Sejarah membuktikan bahwa pada abad ke-6 SM, bangsa Yunani telah memiliki manusia-manusia yang mampu berspekulasi tentang alam dan cara kerjanya. Thales adalah orang yang diakui oleh Aristoteles sebagai filosof pertama Yunani. Filsafat semakin pesat berkembang di Yunani melalui kiprah para filosof kenamaan, seperti Socrates, Plato, dan Aristoteles. Socrates memperkenalkan kesadaran sebagai intensi dan penyandaran timbal balik antara bentuk kesadaran dan substansi kesadaran, Plato memperkenalkan istilah noese (bentuk), sedangkan Aristoteles memperkenalkan istilah noeme (materi). Dari trio Yunani inilah lahirnya aliran pemikiran formalisme, materialisme dan filsafat kehidupan. Dengan demikian, dapat ditegaskan bahwa dari para filosof inilah yang mendasari kemajuan ilmu pengetahuan dan peradaban Barat hingga saat ini.
Pada abad ke-5 S.M, Yunani sudah sangat terkenal, terutama di daerah Athena, kemudian diikuti Sparta dan Thebes. Sebuah semangat kebebasan dan kasih yang membara, membuat Yunani dapat mengalahkan bangsa Persia sebagai bangsa adikuasa saat itu dalam peperangan yang sangat terkenal, yaitu Marathon, Termopylae, Salamis dan Plataea.
Pada paruh kedua abad ke 4 S.M, banyak daerah-daerah bagian Yunani membentuk Aliansi (Cœnon of Corinth) yang dipimpin oleh Alexander Agung sebagai Presiden dan Panglima dari Aliansi serta Raja dari Macedonia yang menyatakan perang dengan Persia, membebaskan saudara-saudara mereka yang terjajah di Ionian, dan ingin menguasai daerah-daerah strategis. Dari hasil perang ini nantinya menghasilkan masyarakat yang berkebudayaan Yunani, mulai dari India Utara sampai Laut Tengah barat dan dari Rusia Selatan sampai Sudan.

== DATA TERSIMPAN ==
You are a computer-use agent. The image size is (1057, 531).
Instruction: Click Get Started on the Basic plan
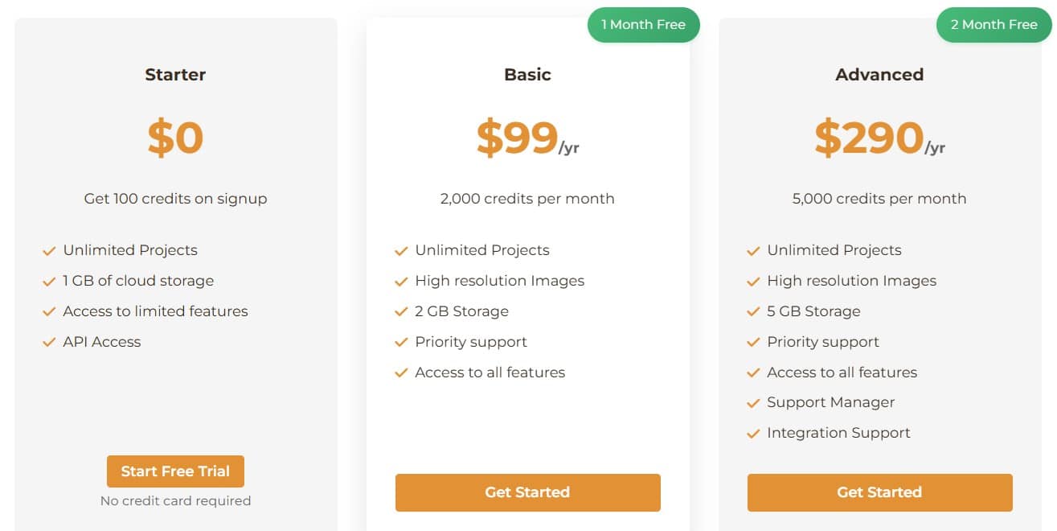[x=527, y=492]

== INSTRUKSI KERJA ==
Salin ulang bagian teks tentang Yunani kuno dari "Sejarah membuktikan bahwa" sampai "hingga saat ini." tanpa perubahan apa pun.

== HASIL TUGAS ==
Sejarah membuktikan bahwa pada abad ke-6 SM, bangsa Yunani telah memiliki manusia-manusia yang mampu berspekulasi tentang alam dan cara kerjanya. Thales adalah orang yang diakui oleh Aristoteles sebagai filosof pertama Yunani. Filsafat semakin pesat berkembang di Yunani melalui kiprah para filosof kenamaan, seperti Socrates, Plato, dan Aristoteles. Socrates memperkenalkan kesadaran sebagai intensi dan penyandaran timbal balik antara bentuk kesadaran dan substansi kesadaran, Plato memperkenalkan istilah noese (bentuk), sedangkan Aristoteles memperkenalkan istilah noeme (materi). Dari trio Yunani inilah lahirnya aliran pemikiran formalisme, materialisme dan filsafat kehidupan. Dengan demikian, dapat ditegaskan bahwa dari para filosof inilah yang mendasari kemajuan ilmu pengetahuan dan peradaban Barat hingga saat ini.